4. Statefulness: epoll is great for sockets but terrible for regular files. File I/O is traditionally blocking. You can use O_DIRECT with aio_read (the old POSIX AIO / kernel AIO), but that interface is clunky and incomplete. epoll does not support file descriptors for regular files – they always appear ready. So epoll is essentially a network-only API.

Real-World Pain Points

• High-frequency trading: Every microsecond counts. The epoll system call alone eats precious time. Some firms resort to busy-polling (spinning on recv with MSG_DONTWAIT) to avoid epoll, but that burns CPU.
• Database engines: InnoDB in MySQL or WiredTiger in MongoDB need to handle both network I/O and disk I/O. Mixing epoll for network with synchronous file I/O forces complex thread pooling.
• Game servers: Real-time games send and receive thousands of small packets per second. Each recvfrom is a syscall. Add in sendto, and overhead becomes a significant fraction of the budget.

The community has developed workarounds: io_submit (Linux AIO) for file I/O, splice and sendfile for zero-copy networking, SO_ATTACH_FILTER for socket filtering. But they are piecemeal. We needed a unified, high-performance, syscall-minimizing I/O model. That’s where io_uring enters.

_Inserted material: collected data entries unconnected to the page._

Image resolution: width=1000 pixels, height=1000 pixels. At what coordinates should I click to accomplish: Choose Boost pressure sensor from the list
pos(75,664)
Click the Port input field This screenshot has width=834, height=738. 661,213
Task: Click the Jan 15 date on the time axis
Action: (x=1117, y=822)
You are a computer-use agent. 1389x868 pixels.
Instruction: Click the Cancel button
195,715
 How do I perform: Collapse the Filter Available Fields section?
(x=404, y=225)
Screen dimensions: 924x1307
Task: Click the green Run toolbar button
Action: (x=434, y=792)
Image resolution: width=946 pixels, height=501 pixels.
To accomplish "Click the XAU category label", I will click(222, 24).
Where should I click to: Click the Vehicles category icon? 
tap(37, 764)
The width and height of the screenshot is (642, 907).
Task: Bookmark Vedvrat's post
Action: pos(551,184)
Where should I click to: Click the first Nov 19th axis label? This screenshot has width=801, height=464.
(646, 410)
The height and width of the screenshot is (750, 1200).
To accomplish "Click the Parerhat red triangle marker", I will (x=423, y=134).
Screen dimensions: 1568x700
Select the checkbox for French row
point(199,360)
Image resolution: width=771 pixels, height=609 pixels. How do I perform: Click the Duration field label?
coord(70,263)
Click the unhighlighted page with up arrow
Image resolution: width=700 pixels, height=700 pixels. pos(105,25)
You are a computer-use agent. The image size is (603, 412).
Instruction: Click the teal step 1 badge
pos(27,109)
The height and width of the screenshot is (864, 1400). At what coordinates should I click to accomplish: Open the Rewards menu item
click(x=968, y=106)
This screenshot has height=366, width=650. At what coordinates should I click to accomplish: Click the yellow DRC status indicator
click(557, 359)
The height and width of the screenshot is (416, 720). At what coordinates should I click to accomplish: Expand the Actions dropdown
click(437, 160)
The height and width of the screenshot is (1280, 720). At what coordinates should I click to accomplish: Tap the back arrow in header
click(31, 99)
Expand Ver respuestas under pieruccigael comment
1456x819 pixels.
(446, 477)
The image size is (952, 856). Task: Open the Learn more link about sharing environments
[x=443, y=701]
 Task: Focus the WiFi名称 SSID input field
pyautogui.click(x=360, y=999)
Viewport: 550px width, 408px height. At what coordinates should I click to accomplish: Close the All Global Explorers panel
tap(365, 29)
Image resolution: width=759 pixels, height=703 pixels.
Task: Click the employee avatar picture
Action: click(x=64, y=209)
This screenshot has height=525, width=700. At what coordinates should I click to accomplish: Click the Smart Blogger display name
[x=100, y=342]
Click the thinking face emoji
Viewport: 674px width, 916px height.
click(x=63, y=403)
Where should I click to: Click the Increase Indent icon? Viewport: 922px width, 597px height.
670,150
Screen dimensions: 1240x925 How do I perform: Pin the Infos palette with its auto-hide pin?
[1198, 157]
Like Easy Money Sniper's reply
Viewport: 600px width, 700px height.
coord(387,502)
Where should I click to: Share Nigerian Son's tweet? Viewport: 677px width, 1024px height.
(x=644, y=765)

Part 2: Enter the New King – io_uring Architecture

io_uring was merged into the Linux kernel in version 5.1 (released May 2019), primarily authored by Jens Axboe (the maintainer of the block layer). It started as a replacement for the old aio interface, but quickly expanded to become a general-purpose asynchronous I/O framework. The key insight is radical: instead of performing I/O via system calls, the kernel and userspace share two ring buffers in memory. Userspace writes I/O requests into a Submission Queue (SQ), and the kernel consumes them. When done, the kernel writes completions into a Completion Queue (CQ), which userspace reads. No system calls needed for the actual I/O operations!

Only two system calls are typically required:

• io_uring_setup – Initializes the ring buffers and returns a file descriptor.
• io_uring_enter – Tells the kernel to process queued submissions (can be done with fewer calls using SQPOLL, as we’ll see).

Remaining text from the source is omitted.